● **BRIEF**: Only some lines are wanted: please transcribe exactly those from the one containing "Where should I" through the end of the data, pictures excluded.

** Opening MATERIALS PROVIDED block **

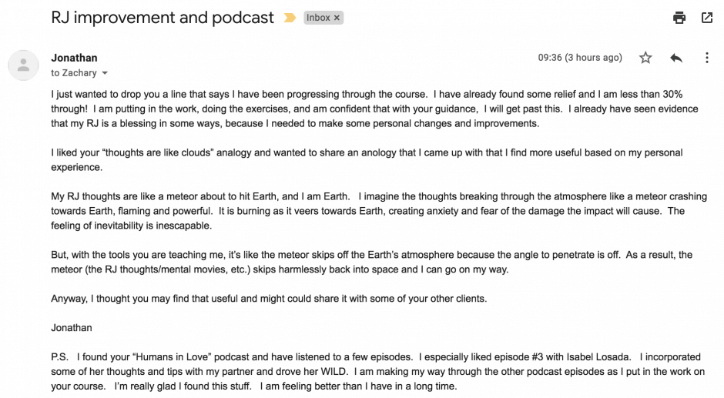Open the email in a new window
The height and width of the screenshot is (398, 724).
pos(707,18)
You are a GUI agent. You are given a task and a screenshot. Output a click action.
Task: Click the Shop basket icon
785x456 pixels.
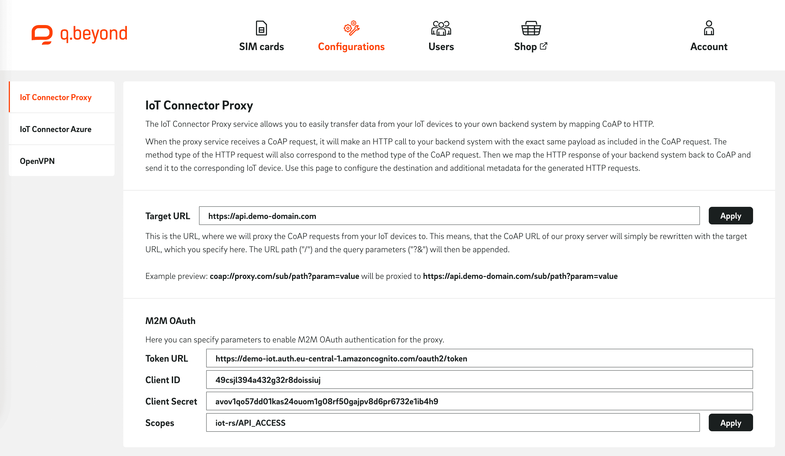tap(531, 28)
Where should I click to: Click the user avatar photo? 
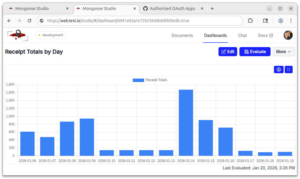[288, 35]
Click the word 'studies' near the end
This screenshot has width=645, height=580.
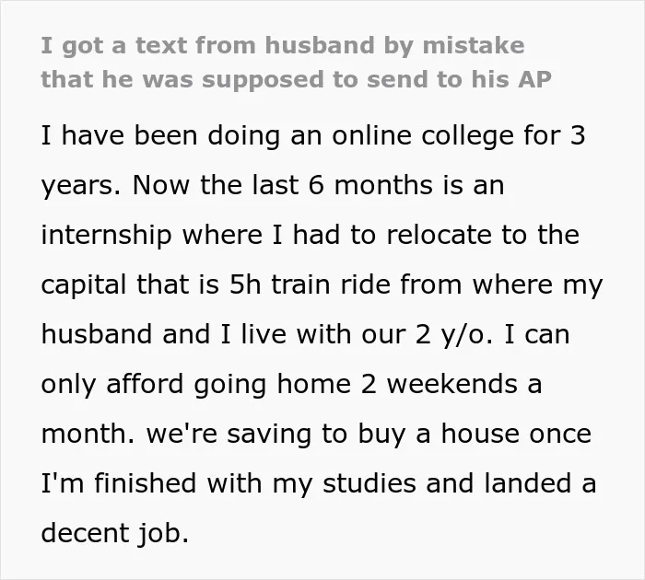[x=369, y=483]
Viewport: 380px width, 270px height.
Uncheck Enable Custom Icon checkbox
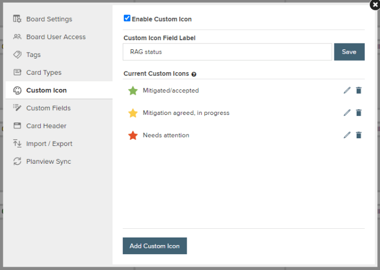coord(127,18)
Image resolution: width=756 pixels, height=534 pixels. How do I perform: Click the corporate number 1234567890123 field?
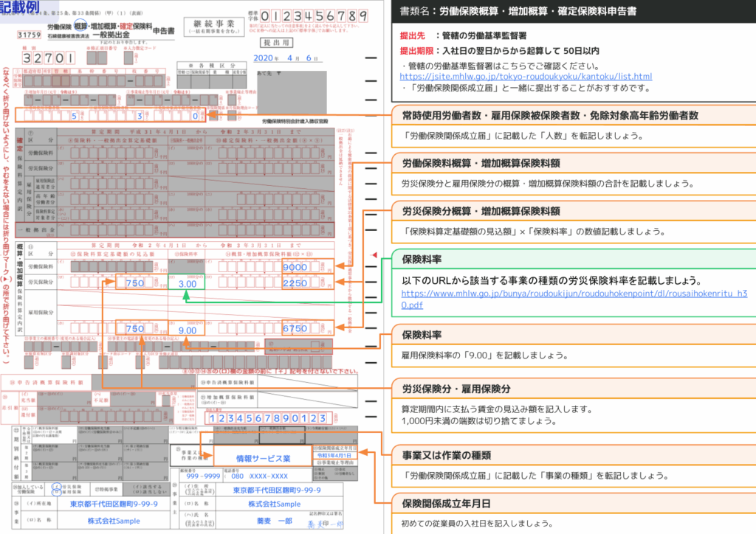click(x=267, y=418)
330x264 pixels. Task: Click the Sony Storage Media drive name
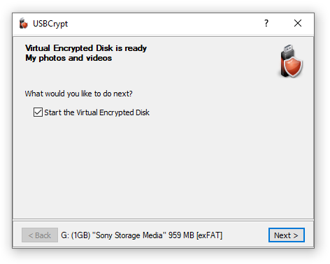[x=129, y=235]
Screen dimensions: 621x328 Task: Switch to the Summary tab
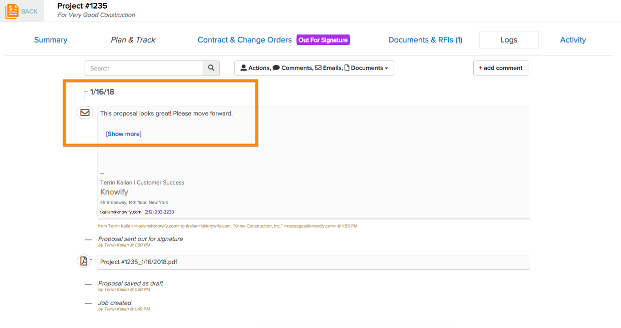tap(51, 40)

** Closing MATERIALS PROVIDED block **

● **RESPONSE TO THE TASK**:
Where should I click to: Click the user avatar photo? 
[288, 35]
Click the word 'studies' near the end
This screenshot has width=645, height=580.
[x=369, y=483]
Viewport: 380px width, 270px height.
Uncheck Enable Custom Icon checkbox
coord(127,18)
Image resolution: width=756 pixels, height=534 pixels. How do I perform: Click the corporate number 1234567890123 field?
click(x=267, y=418)
330x264 pixels. Task: Click the Sony Storage Media drive name
[x=129, y=235]
Screen dimensions: 621x328 Task: Switch to the Summary tab
tap(51, 40)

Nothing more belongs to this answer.